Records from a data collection

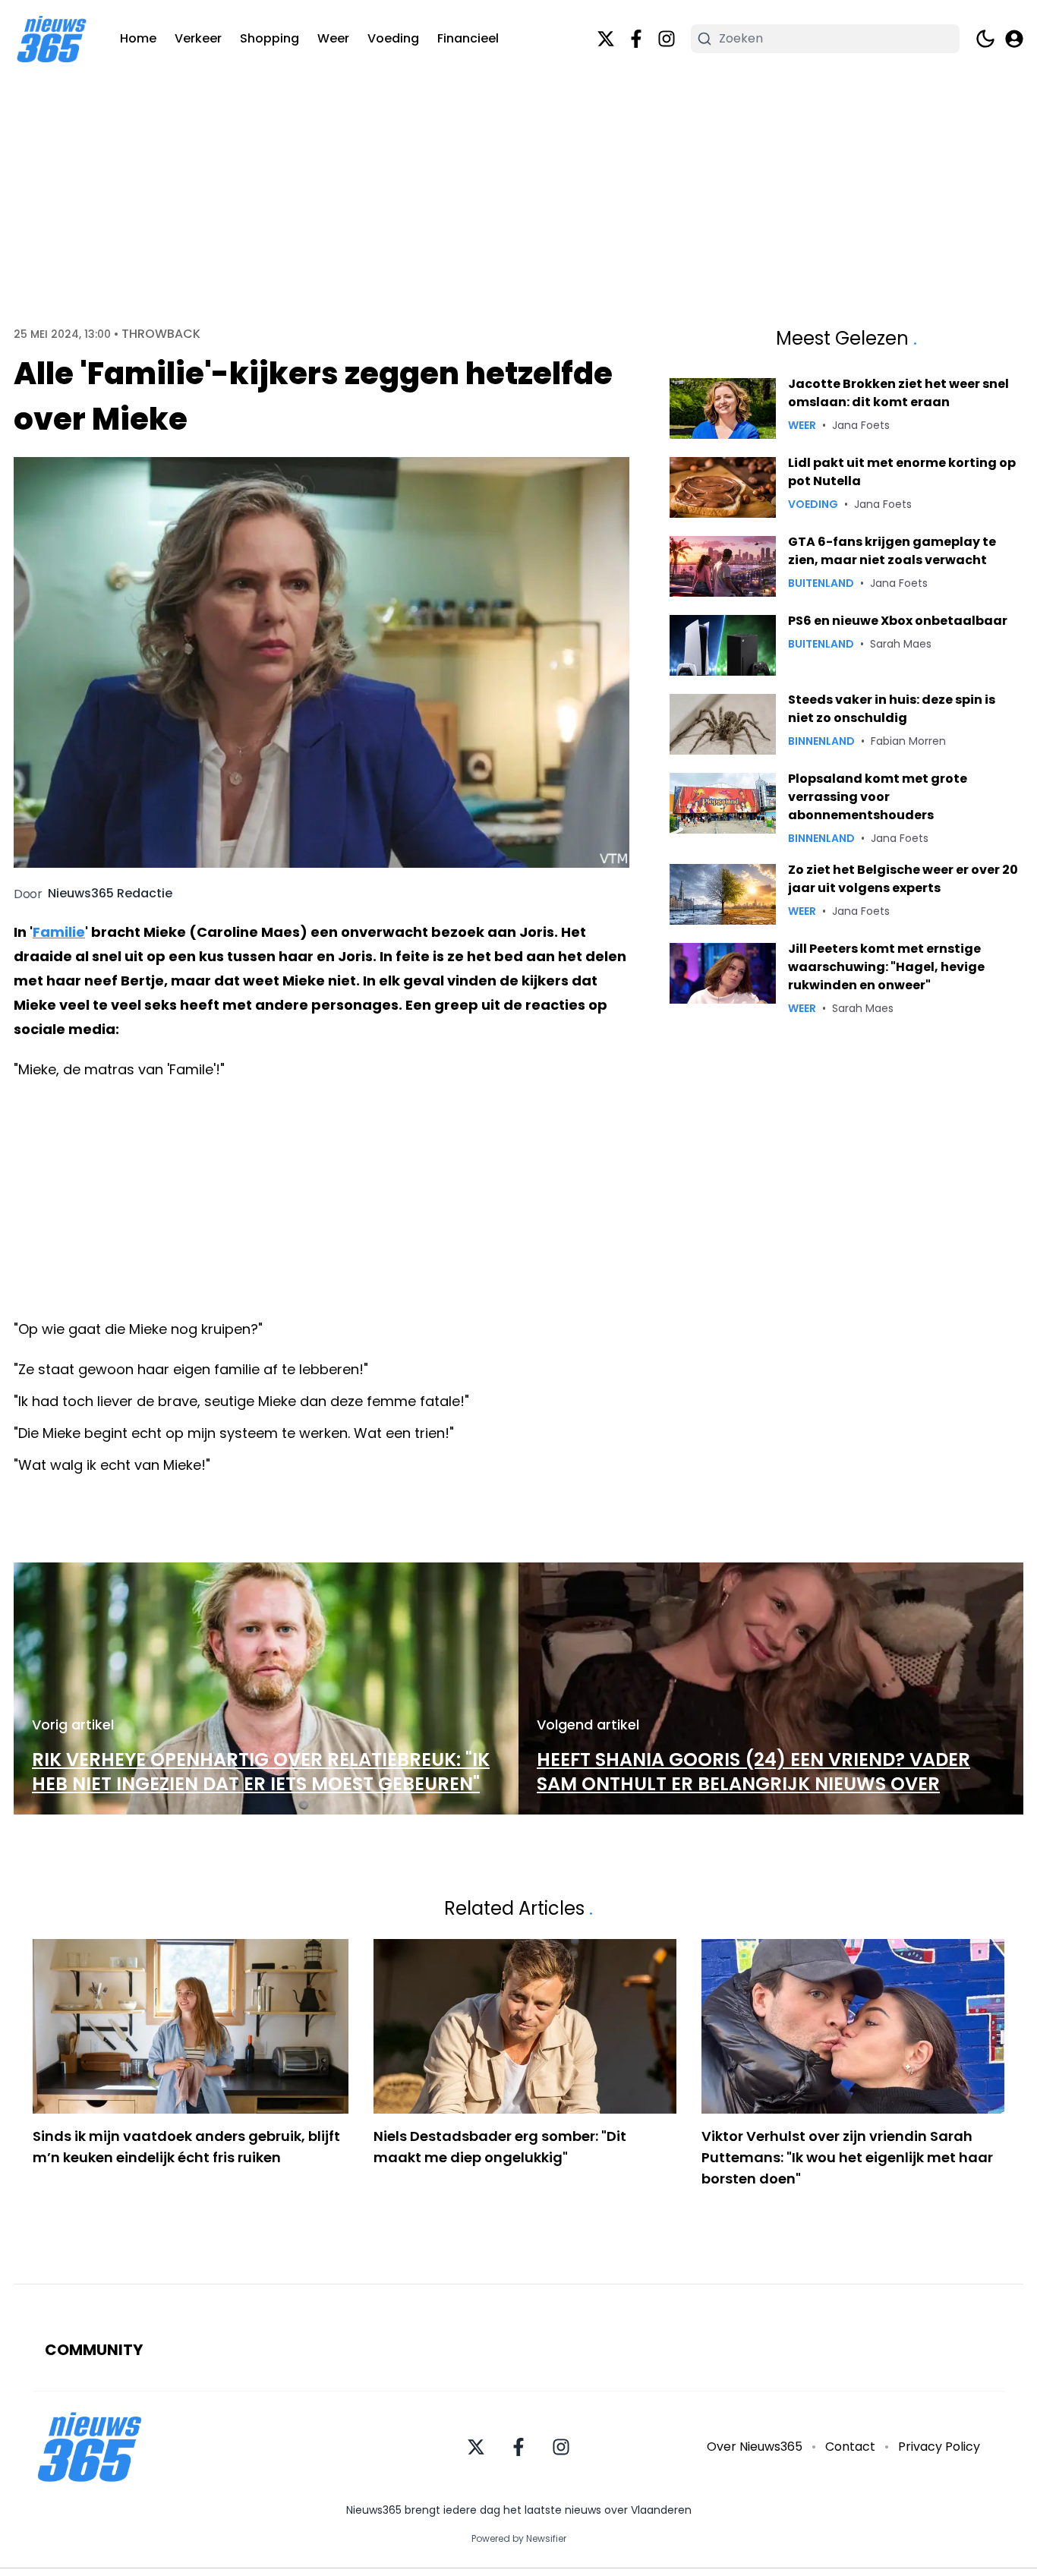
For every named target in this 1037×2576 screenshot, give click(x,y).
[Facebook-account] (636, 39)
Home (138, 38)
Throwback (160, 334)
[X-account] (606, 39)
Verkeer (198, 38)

* * *

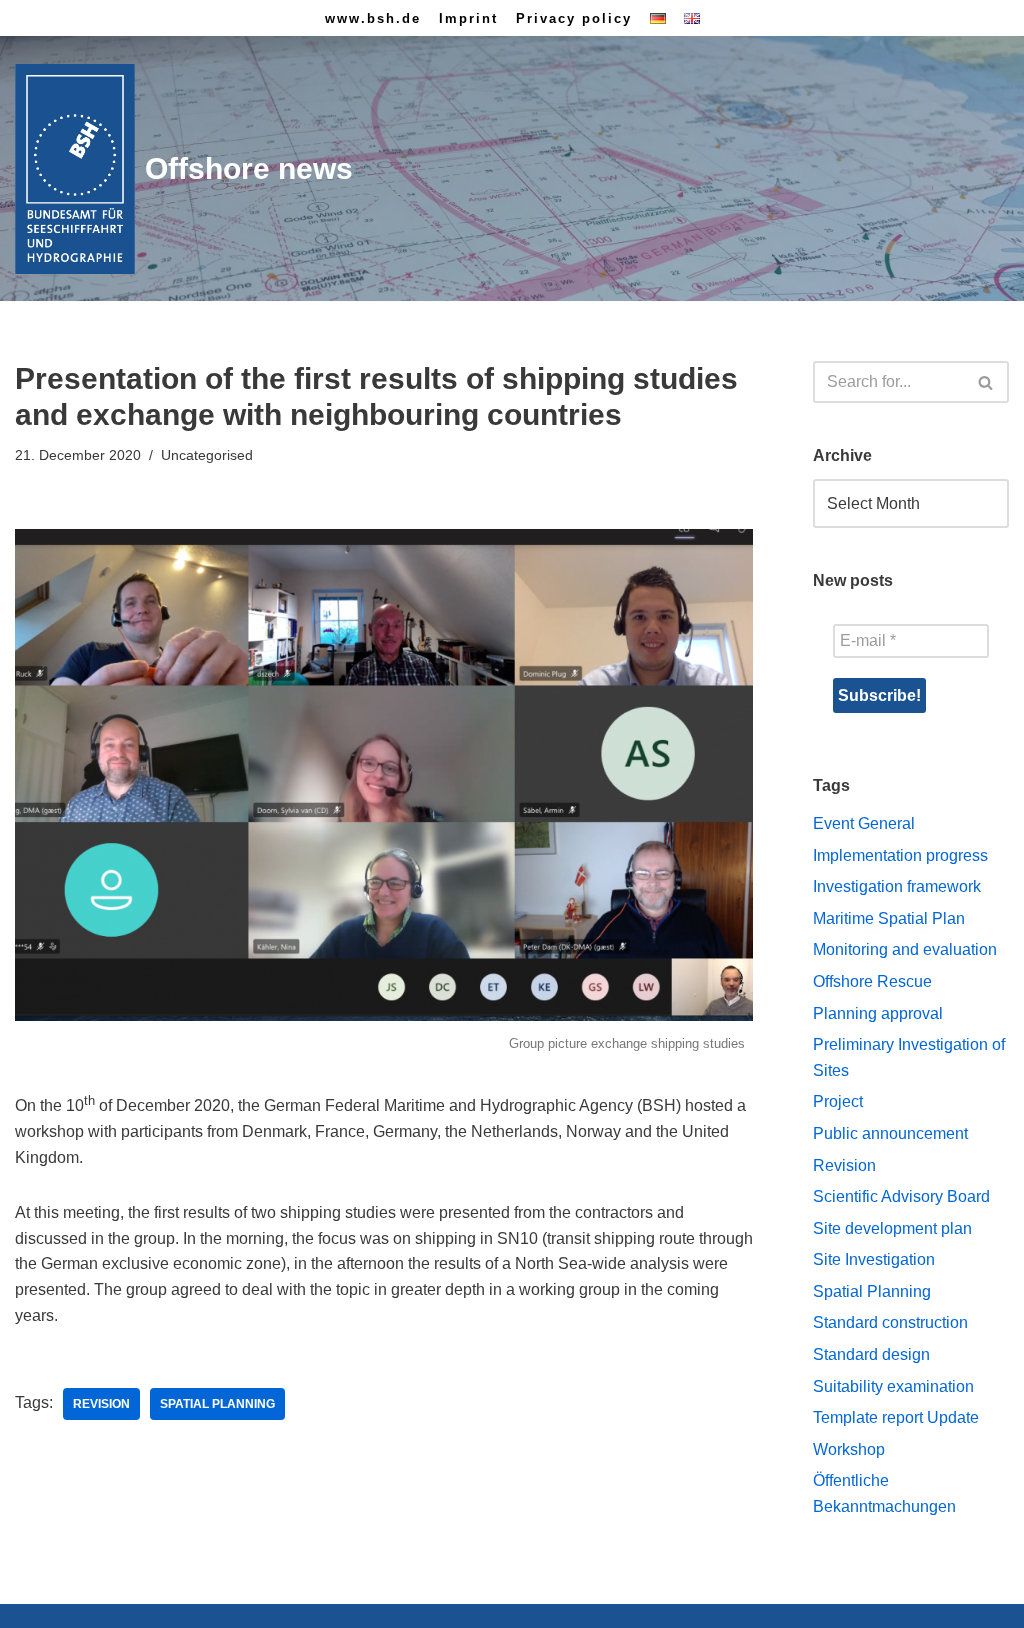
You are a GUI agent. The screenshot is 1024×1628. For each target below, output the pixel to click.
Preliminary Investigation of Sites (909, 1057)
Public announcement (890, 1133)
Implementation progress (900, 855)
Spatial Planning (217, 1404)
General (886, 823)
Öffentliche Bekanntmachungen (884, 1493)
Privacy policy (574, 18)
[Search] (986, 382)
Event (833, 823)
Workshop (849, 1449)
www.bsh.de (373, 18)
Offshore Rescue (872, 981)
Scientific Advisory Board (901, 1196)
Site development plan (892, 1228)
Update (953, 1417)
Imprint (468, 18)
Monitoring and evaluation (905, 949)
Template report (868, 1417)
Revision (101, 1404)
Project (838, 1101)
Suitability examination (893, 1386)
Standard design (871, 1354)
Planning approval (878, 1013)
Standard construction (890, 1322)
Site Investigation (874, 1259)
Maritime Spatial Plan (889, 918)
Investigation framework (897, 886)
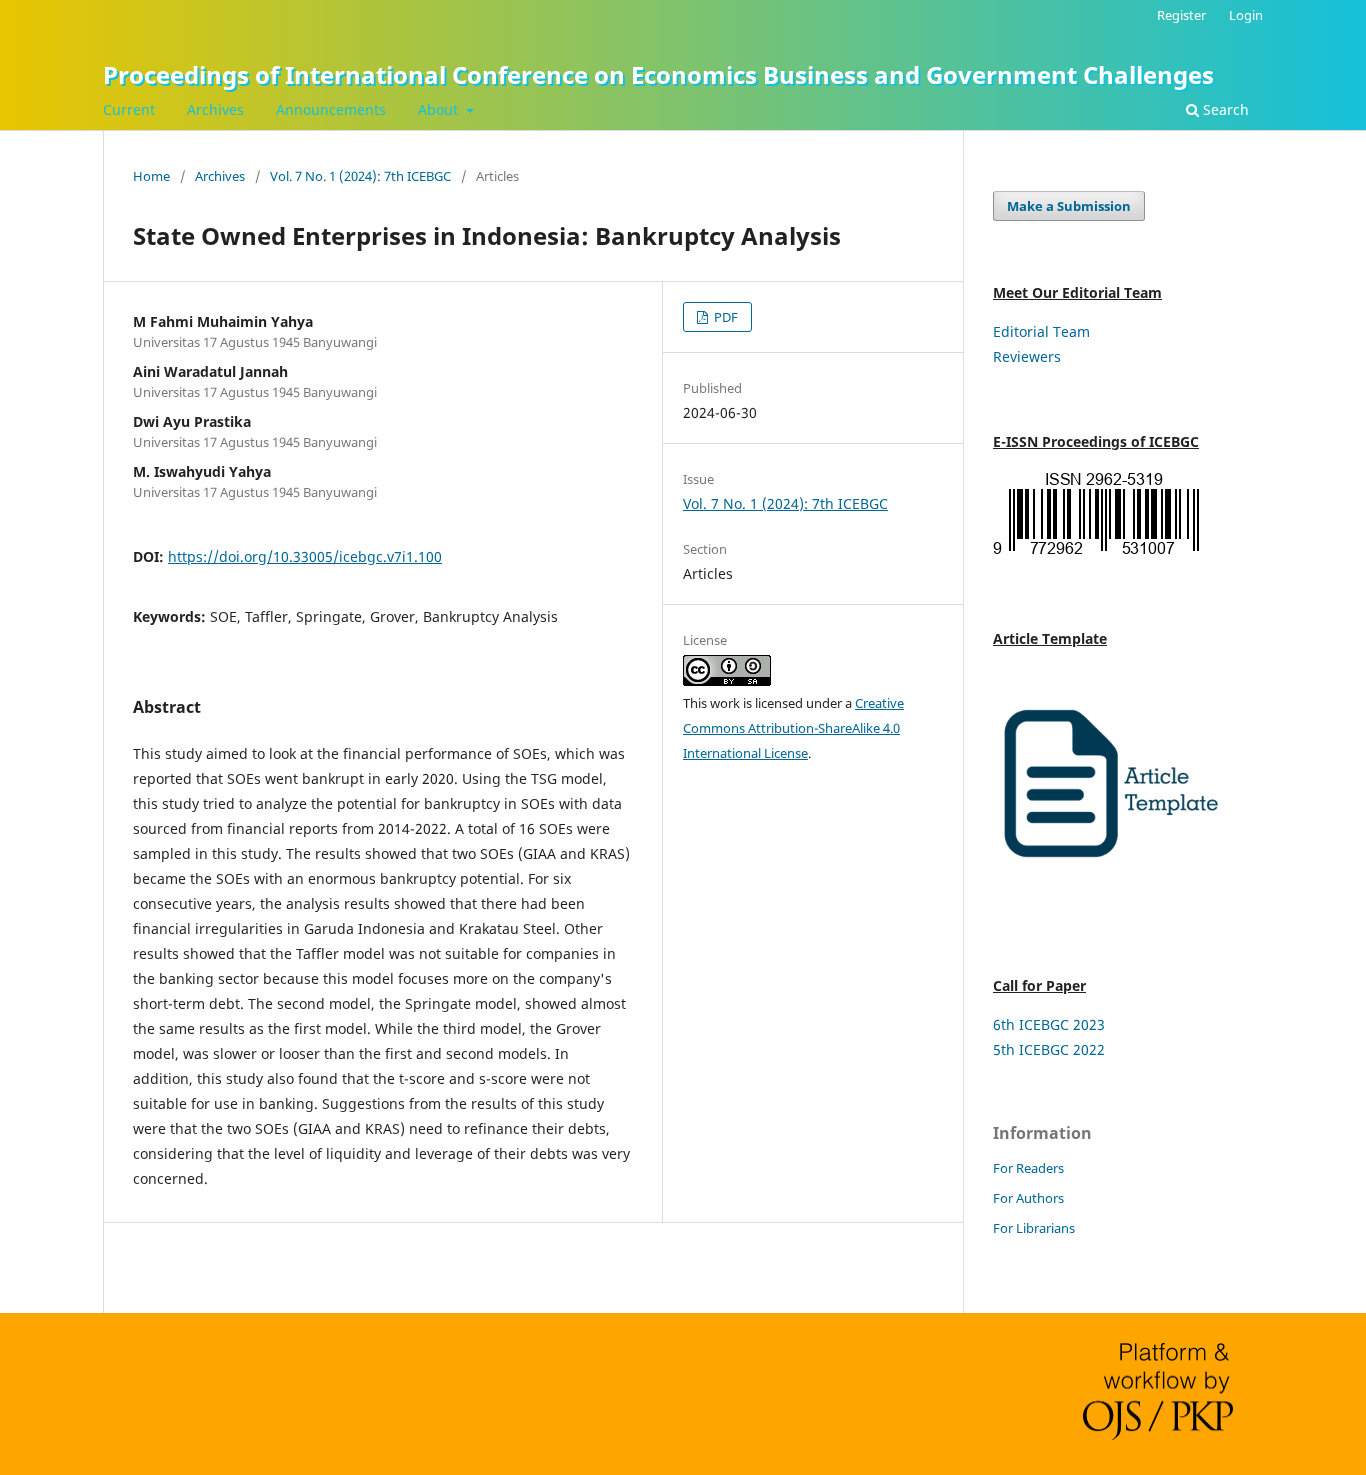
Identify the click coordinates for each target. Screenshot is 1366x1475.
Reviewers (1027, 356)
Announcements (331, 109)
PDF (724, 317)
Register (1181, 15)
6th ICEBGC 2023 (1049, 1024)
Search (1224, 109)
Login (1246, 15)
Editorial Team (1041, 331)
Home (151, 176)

EXERCISE PROMPT: Give the exact lines, and only those, from the line containing "For every named" through the line containing "Verkeer (198, 38)" in the entries above.

SOLUTION TO THIS TASK:
For every named target in this 1037×2576 screenshot, give click(x,y).
[Facebook-account] (636, 39)
Home (138, 38)
Throwback (160, 334)
[X-account] (606, 39)
Verkeer (198, 38)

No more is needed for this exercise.